O Centro de Prevenção e Controlo de Pragas e Doenças Vegetal e Animal teria, entre outras, as seguintes atribuições:
1. Prover cuidados de saúde animal, através do diagnóstico e tratamento de doenças do foro animal, vacinação do gado, controlo e combate aos vermífugos (ácaros, etc) e a outros tipos de pragas em estabelecimentos de criação animal (apoio aos pecuaristas);
2. Prover cuidados de saúde às culturas agrícolas, através do diagnóstico e tratamento de doenças do foro vegetal e prevenção e combate às pragas (apoio aos agricultores);
3. Investigação, identificação, avaliação, divulgação de relatórios e/ou notificação dos agricultores, ganadeiros, granjeiros, etc, no que toca a existência ou surgimento de novos vírus, viróides, bactérias, fungos, pragas, etc, de altíssima, média ou pequena “letalidade” ou virulência, bem como o impacto e perigos resultantes do uso de alguns agro-tóxicos (químicos, pesticidas, etc) nas suas culturas;
4. Prover apoio à reprodução animal (castração, assistência em partos de risco, etc);
5. Investigação e produção de produtos agro-ecológicos de combate e controlo das pragas vegetais (fungos, insectos, etc) e animais (bactérias, vermífugas, viroses, etc).

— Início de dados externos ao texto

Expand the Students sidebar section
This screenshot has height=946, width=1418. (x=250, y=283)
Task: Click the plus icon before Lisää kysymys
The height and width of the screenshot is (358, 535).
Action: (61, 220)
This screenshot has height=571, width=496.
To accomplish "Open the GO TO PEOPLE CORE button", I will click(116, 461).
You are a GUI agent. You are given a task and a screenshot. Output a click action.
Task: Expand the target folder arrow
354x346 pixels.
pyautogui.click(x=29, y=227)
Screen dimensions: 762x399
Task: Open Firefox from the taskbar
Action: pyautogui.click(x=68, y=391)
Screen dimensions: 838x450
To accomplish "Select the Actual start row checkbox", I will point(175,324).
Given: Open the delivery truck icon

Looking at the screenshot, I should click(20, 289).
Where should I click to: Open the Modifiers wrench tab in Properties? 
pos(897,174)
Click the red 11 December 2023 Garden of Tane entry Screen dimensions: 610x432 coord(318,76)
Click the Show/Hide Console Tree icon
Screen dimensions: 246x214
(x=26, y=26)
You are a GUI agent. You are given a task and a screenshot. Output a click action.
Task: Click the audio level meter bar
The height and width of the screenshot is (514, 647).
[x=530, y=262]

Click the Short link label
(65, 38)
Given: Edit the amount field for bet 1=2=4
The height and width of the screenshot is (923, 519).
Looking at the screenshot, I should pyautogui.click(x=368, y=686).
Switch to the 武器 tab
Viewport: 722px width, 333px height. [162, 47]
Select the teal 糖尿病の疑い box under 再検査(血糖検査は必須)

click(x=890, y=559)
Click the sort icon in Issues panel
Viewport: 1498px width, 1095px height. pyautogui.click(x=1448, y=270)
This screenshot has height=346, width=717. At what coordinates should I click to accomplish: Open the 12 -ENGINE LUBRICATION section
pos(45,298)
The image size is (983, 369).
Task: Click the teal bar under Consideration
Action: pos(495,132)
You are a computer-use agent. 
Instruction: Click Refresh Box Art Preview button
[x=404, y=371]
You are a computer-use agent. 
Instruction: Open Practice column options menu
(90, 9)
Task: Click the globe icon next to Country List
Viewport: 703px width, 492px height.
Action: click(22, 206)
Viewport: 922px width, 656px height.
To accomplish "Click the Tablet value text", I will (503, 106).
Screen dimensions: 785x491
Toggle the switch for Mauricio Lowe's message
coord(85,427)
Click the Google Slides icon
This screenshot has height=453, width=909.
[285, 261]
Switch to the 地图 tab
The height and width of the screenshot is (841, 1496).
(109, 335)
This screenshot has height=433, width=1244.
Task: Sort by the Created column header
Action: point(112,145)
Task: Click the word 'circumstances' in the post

O Centro de Prevenção e Controlo de Pragas e Doenças Vegetal e Animal funcionaria com equipamentos modernos e técnicos das mais diversas especialidades (medicina veterinária, etc), alguns deles provindos do Ministério da Saúde, e disporia de meios rolantes adequados para o tipo de terreno em que operariam.
Com vista a assegurar a operacionalidade do Centro de Prevenção e Controlo de Pragas e Doenças Vegetal e Animal, tanto os micros e pequenos como os médios e grandes empreendedores agrícolas, pecuários, pesqueiros e piscícolas estariam obrigados a integrar a referida parceria público-privada e ao pagamento de uma contribuição módica mensal.
O pagamento dessa contribuição mensal os isentaria do pagamento de qualquer outra obrigação pecuniária para beneficiarem da assistência médica, técnica e outros serviços a serem prestados pelo Centro de Prevenção e Controlo de Pragas e Doenças Vegetal e Animal.
As contribuições a serem pagas serviriam para a aquisição de equipamentos, pesticidas, vacinas e demais meios de prevenção e combate a pragas e doenças do foro animal e vegetal, bem como para o pagamento dos ordenados dos veterinários não tutelados pelo Ministério da Saúde empregados no referido centro, etc.